Uma saudade que ameaça ocupar cada cavidade do peito.
Duas semanas são pouco tempo para me habituar à tua ausência.
Há duas semanas afaguei-te o rosto pela última vez. A vida despedira-se de ti minutos antes. Eu soube que ficarias sempre presente em nós.
Quando o senhor da funerária perguntou se queríamos um epitáfio a acompanhar as flores no estilo habitual, de eterna saudade, respondi de imediato que não. Que queríamos “estarás sempre presente”.
A despedida foi como eu gostaria que fosse. Com toda a família, os antigos vizinhos e os novos. Amigos e conhecidos elogiando-te.
Ontem à noite, sozinha, permiti-me a dor, ao percorrer fotografias de viagens. Impressionante, como algumas retratam grupos em que a maioria dos fotografados já viajou para o plano infinito…
A nossa ligação foi cúmplice e marcante.
Recordo-me de me incitares a enfrentar os meus medos quando era criança.
De acordarmos cedo para irmos para a quinta da Azambuja.
De viajar contigo até Ceuta e Tetouan aos 13 anos. A Benidorm no ano seguinte.
De me deixares treinar a condução a partir dos 14 anos, com o teu Micra.
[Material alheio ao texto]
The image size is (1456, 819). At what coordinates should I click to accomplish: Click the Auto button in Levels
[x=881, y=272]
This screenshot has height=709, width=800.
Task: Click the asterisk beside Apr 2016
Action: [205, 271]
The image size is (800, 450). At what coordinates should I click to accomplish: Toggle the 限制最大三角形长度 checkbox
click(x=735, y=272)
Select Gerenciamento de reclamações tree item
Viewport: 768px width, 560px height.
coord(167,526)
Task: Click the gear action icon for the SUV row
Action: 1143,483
Lembro-me de, poucos anos depois, me zangar quando deixaste a dentadura no meu copo dos dentes numa das viagens à ex-URSS. Das caminhadas e das subidas às montanhas na Sibéria.
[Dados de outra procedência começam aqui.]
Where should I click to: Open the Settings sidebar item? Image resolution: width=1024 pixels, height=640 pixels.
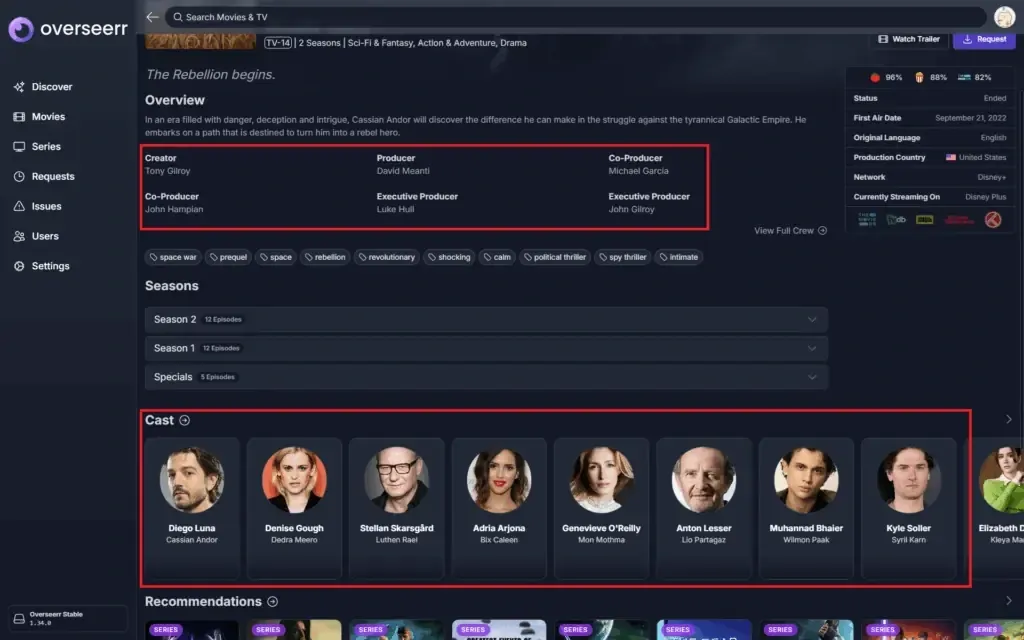[50, 267]
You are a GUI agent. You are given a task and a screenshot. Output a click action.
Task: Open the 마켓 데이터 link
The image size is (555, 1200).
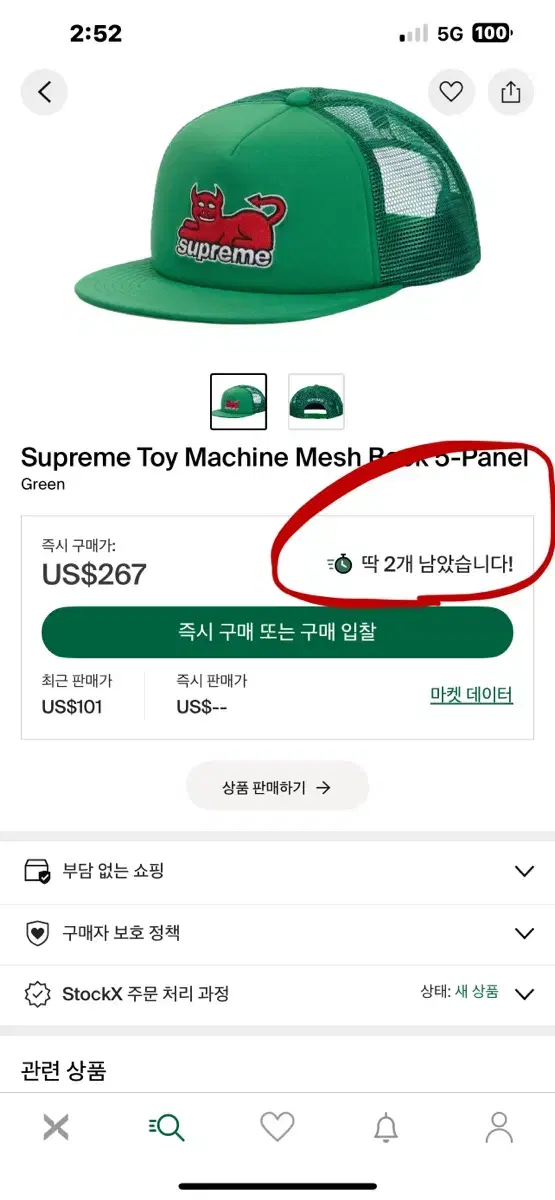click(x=471, y=695)
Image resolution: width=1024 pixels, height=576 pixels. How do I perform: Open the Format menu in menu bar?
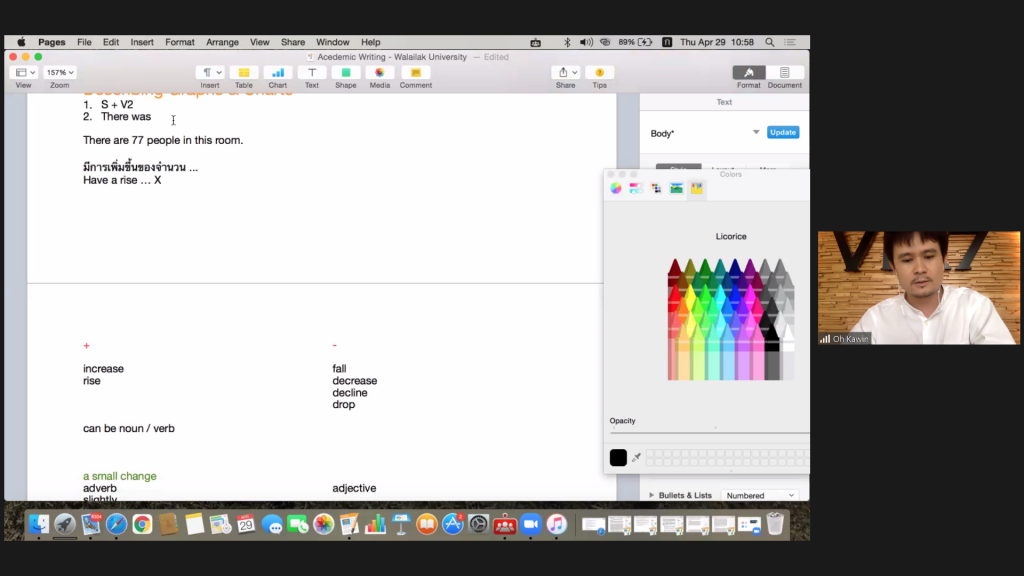(180, 42)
De ir esperar-te ao aeroporto em 2002, eu muito grávida do Vasco. Tu viajando de maca, com o colo do fémur fracturado. Uma viagem em que passaste a maior parte do tempo num hospital. Não saíste com os restantes passageiros. De repente, apercebi-me de uma ambulância que  arrancava da zona de chegadas. Desatei a correr na sua direcção, com aquela barriga grande à frente. Gritei. Consegui dar nas vistas. A ambulância parou. Só te levou para o hospital depois de eu te acarinhar.
Nos dias de Natal, eras tu quem tratava do peru. Eu fazia o bacalhau, a minha mãe o pudim.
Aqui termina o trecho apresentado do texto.